Sarah Nakiyunga

Personal information
- Born: October 12, 2000 (age 25) Kakinzi 45, Luweero District, Central Region, Uganda
- Height: 164 cm (5 ft 5 in)

Netball career
- Playing position(s): Wing Attack (WA), Centre (C)

= Sarah Nakiyunga =

Ugandan netball player (born 2000)

Sarah Nakiyunga nicknamed Serah Michelle (born 12 October 2000) is a Ugandan professional netball player who plays as a wing attacker/ centre in the Uganda national netball team referred to as She-Cranes.

Nakiyunga was born by Mr.Wasswa Daniel and Ms. Nakanwagi Justine in Kakinzi 45 Luweero, central region.

== Education background ==
Sarah completed her Primary education from St Mary's Primary School- Luweero in 2013. She joined Broadway High School Kawempe for her secondary education. She finished her Advanced level education in 2019 at Ngando SS in Wamala Butambala. After she joined Kampala University pursue bachelors in Mass Communication.

== Club career ==
Nakiyunga started playing netball at a tender age in 2011 during her study journey at St Mary's Primary School. While at this school she gained more skills from coach Raymond and Sharif Kiberu. She did netball trials at Broadway High School- Kawempe in 2014 and she passed them hence receiving a half bursary at the very school.

Due to her talent, Ngando SS spotted her during a camp in Luweero as they were preparing for 2015 Nationals and offered her full bursary in 2015. Thus, shifted to Ngando SS from Broadway High School. Sarah also played for Tanzania's Netball Club, Arusha City Council, from where she joined UPDF Netball Club in 2019. In 2021 she joined National Insurance Corporation.

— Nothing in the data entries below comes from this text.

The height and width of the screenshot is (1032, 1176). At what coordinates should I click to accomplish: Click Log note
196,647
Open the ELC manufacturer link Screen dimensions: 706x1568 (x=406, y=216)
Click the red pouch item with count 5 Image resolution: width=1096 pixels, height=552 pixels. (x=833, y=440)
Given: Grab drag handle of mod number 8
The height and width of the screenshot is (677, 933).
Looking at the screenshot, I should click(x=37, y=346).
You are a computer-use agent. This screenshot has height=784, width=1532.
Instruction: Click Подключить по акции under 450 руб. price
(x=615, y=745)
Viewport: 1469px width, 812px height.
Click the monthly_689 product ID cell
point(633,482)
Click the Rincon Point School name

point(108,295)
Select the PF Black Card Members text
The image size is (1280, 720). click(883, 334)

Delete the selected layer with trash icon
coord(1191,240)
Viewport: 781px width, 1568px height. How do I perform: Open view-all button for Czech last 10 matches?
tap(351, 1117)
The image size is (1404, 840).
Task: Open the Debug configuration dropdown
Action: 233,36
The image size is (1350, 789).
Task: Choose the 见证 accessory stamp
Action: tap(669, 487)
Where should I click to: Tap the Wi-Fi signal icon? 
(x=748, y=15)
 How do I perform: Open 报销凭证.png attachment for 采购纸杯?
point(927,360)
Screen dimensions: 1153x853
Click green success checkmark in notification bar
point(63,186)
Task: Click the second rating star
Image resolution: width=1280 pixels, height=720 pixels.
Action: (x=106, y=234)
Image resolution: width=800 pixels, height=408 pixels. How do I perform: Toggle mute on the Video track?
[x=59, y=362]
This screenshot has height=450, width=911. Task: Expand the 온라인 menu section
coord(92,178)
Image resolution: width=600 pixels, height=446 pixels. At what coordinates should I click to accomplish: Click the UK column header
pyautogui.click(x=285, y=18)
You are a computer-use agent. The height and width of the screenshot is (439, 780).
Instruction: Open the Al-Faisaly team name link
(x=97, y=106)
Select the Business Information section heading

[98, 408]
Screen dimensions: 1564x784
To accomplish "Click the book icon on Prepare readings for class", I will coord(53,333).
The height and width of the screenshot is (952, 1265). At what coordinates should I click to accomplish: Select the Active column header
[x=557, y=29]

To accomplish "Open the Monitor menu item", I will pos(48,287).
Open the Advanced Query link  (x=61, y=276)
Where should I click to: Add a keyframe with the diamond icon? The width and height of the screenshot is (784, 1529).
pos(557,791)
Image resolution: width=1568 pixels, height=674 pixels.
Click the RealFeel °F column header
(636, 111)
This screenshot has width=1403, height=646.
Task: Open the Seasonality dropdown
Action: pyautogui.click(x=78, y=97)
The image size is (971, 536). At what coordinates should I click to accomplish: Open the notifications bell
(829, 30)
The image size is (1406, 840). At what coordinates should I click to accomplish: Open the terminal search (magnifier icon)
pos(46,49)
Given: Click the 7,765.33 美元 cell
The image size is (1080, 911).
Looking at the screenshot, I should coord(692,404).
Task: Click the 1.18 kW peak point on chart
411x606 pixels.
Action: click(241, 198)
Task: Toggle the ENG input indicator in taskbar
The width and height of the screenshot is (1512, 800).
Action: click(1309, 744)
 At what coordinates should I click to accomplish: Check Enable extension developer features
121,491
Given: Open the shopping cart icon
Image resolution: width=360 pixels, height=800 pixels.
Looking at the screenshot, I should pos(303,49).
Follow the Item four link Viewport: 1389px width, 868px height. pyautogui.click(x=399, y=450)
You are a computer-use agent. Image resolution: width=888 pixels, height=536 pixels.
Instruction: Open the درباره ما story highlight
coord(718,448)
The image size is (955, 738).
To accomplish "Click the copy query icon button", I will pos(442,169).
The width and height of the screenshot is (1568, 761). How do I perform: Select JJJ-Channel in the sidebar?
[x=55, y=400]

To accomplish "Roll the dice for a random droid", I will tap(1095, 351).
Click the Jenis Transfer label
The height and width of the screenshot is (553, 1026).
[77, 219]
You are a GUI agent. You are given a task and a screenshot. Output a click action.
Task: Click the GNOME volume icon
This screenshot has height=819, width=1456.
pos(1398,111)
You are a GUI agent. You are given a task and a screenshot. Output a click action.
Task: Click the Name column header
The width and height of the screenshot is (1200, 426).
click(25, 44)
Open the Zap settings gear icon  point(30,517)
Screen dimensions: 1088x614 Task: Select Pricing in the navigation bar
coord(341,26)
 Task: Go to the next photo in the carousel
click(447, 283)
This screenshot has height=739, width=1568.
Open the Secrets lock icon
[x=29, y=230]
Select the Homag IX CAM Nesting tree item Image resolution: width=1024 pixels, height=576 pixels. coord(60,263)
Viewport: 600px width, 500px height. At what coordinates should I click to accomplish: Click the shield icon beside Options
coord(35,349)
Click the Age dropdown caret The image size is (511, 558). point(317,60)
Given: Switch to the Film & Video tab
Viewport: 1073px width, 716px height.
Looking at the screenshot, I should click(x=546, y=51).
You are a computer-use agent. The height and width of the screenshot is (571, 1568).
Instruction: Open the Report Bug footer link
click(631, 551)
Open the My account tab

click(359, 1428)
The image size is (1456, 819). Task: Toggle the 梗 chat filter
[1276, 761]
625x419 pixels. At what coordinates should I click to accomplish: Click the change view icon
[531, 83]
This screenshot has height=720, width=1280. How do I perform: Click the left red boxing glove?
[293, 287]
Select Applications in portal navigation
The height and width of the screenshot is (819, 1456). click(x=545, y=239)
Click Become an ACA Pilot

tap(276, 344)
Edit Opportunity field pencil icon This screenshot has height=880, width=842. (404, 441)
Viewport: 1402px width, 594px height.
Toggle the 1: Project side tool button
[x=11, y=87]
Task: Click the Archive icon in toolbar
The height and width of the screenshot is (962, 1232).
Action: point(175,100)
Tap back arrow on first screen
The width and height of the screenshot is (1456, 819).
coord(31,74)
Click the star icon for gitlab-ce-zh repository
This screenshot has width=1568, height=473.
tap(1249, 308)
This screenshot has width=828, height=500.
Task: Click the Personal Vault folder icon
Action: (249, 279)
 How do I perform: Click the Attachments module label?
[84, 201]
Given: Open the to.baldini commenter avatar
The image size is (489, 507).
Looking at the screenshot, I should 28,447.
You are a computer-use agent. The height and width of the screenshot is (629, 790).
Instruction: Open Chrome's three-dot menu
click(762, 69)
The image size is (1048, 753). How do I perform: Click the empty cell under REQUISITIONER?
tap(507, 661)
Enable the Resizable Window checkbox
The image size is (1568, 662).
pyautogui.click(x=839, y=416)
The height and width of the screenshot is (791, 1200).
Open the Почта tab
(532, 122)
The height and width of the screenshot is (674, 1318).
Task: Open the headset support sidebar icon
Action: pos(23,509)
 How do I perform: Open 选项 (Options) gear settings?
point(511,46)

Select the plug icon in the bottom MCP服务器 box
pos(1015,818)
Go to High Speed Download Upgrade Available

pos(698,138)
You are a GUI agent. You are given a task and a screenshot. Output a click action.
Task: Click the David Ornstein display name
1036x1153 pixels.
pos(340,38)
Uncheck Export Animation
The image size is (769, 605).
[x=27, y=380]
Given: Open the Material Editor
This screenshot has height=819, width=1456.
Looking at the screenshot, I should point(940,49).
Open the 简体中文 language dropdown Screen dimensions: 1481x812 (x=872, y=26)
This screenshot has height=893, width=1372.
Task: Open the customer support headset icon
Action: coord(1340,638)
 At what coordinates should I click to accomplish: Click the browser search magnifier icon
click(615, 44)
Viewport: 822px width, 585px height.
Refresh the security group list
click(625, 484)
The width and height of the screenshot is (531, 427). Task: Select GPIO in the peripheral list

She was among the 15 players who represented the country in the 2023 Netball World Cup in Cape Town South Africa. She participated in the 2023 Netball World Cup upon replacing Christine Namulumba at Wing Attack and made an impact with 16 goal assists leading She Cranes to win Wales.

== Awards ==
Nakiyunga won four district titles and four zone championships for Ngando SS. She won two gold medals for UMEA championships.